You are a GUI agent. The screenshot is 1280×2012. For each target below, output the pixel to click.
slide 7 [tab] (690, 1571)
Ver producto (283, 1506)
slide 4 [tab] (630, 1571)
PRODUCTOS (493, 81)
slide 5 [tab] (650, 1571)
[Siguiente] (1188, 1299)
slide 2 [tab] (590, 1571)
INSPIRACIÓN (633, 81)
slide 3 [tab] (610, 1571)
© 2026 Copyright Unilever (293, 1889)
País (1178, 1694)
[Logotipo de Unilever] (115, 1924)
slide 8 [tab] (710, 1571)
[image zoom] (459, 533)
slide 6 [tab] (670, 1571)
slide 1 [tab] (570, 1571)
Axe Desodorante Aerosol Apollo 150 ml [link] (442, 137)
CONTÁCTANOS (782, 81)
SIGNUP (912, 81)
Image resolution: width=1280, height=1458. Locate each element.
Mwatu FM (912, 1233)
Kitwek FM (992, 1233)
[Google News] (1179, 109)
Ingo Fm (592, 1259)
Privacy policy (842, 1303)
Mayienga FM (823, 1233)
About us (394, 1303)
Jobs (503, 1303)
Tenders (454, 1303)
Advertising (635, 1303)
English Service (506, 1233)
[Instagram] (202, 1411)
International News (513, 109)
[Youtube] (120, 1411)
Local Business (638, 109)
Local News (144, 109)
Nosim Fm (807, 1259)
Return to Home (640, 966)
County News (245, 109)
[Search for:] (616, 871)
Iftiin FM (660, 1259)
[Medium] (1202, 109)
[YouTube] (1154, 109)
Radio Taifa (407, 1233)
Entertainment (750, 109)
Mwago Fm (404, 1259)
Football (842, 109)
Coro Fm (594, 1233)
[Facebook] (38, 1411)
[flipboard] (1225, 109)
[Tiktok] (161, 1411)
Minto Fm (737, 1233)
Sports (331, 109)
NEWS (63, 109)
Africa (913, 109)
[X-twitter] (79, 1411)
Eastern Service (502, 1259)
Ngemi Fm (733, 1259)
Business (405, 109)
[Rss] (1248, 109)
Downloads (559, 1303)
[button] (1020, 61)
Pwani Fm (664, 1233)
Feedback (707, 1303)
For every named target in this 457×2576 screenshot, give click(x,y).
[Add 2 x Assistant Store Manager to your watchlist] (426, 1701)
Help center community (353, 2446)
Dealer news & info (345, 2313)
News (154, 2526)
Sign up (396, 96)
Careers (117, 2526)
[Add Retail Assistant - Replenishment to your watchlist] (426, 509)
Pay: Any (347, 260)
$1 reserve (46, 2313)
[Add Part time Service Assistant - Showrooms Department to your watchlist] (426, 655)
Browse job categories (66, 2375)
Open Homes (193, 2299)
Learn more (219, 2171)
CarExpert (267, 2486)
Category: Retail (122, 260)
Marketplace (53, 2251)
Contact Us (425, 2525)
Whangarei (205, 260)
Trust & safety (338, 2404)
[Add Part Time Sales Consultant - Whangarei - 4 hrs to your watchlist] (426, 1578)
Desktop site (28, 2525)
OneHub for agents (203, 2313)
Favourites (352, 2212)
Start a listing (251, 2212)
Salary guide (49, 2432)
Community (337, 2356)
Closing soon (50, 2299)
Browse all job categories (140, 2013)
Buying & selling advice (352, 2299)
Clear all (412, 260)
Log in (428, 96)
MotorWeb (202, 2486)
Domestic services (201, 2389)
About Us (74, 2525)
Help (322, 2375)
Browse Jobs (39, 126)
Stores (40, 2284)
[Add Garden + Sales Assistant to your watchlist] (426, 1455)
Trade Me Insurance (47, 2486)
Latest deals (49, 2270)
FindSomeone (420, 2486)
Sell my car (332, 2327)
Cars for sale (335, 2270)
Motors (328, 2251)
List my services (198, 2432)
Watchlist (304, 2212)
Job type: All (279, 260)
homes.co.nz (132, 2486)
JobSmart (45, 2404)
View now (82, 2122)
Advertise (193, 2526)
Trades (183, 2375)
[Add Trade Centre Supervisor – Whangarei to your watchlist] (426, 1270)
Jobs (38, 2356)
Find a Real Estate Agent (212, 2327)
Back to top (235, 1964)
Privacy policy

━━━

Every record is to be repeated exactly as it stands above.

You are a GUI agent. The screenshot is 1280×2012. For each target below, output the pixel to click.
slide 7 [tab] (690, 1571)
Ver producto (283, 1506)
slide 4 [tab] (630, 1571)
PRODUCTOS (493, 81)
slide 5 [tab] (650, 1571)
[Siguiente] (1188, 1299)
slide 2 [tab] (590, 1571)
INSPIRACIÓN (633, 81)
slide 3 [tab] (610, 1571)
© 2026 Copyright Unilever (293, 1889)
País (1178, 1694)
[Logotipo de Unilever] (115, 1924)
slide 8 [tab] (710, 1571)
[image zoom] (459, 533)
slide 6 [tab] (670, 1571)
slide 1 [tab] (570, 1571)
Axe Desodorante Aerosol Apollo 150 ml [link] (442, 137)
CONTÁCTANOS (782, 81)
SIGNUP (912, 81)
Image resolution: width=1280, height=1458. Locate each element.
Mwatu FM (912, 1233)
Kitwek FM (992, 1233)
[Google News] (1179, 109)
Ingo Fm (592, 1259)
Privacy policy (842, 1303)
Mayienga FM (823, 1233)
About us (394, 1303)
Jobs (503, 1303)
Tenders (454, 1303)
Advertising (635, 1303)
English Service (506, 1233)
[Instagram] (202, 1411)
International News (513, 109)
[Youtube] (120, 1411)
Local Business (638, 109)
Local News (144, 109)
Nosim Fm (807, 1259)
Return to Home (640, 966)
County News (245, 109)
[Search for:] (616, 871)
Iftiin FM (660, 1259)
[Medium] (1202, 109)
[YouTube] (1154, 109)
Radio Taifa (407, 1233)
Entertainment (750, 109)
Mwago Fm (404, 1259)
Football (842, 109)
Coro Fm (594, 1233)
[Facebook] (38, 1411)
[flipboard] (1225, 109)
[Tiktok] (161, 1411)
Minto Fm (737, 1233)
Sports (331, 109)
NEWS (63, 109)
Africa (913, 109)
[X-twitter] (79, 1411)
Eastern Service (502, 1259)
Ngemi Fm (733, 1259)
Business (405, 109)
[Rss] (1248, 109)
Downloads (559, 1303)
[button] (1020, 61)
Pwani Fm (664, 1233)
Feedback (707, 1303)
For every named target in this 457×2576 screenshot, give click(x,y).
[Add 2 x Assistant Store Manager to your watchlist] (426, 1701)
Help center community (353, 2446)
Dealer news & info (345, 2313)
News (154, 2526)
Sign up (396, 96)
Careers (117, 2526)
[Add Retail Assistant - Replenishment to your watchlist] (426, 509)
Pay: Any (347, 260)
$1 reserve (46, 2313)
[Add Part time Service Assistant - Showrooms Department to your watchlist] (426, 655)
Browse job categories (66, 2375)
Open Homes (193, 2299)
Learn more (219, 2171)
CarExpert (267, 2486)
Category: Retail (122, 260)
Marketplace (53, 2251)
Contact Us (425, 2525)
Whangarei (205, 260)
Trust & safety (338, 2404)
[Add Part Time Sales Consultant - Whangarei - 4 hrs to your watchlist] (426, 1578)
Desktop site (28, 2525)
OneHub for agents (203, 2313)
Favourites (352, 2212)
Start a listing (251, 2212)
Salary guide (49, 2432)
Community (337, 2356)
Closing soon (50, 2299)
Browse all job categories (140, 2013)
Buying & selling advice (352, 2299)
Clear all (412, 260)
Log in (428, 96)
MotorWeb (202, 2486)
Domestic services (201, 2389)
About Us (74, 2525)
Help (322, 2375)
Browse Jobs (39, 126)
Stores (40, 2284)
[Add Garden + Sales Assistant to your watchlist] (426, 1455)
Trade Me Insurance (47, 2486)
Latest deals (49, 2270)
FindSomeone (420, 2486)
Sell my car (332, 2327)
Cars for sale (335, 2270)
Motors (328, 2251)
List my services (198, 2432)
Watchlist (304, 2212)
Job type: All (279, 260)
homes.co.nz (132, 2486)
JobSmart (45, 2404)
View now (82, 2122)
Advertise (193, 2526)
Trades (183, 2375)
[Add Trade Centre Supervisor – Whangarei to your watchlist] (426, 1270)
Jobs (38, 2356)
Find a Real Estate Agent (212, 2327)
Back to top (235, 1964)
Privacy policy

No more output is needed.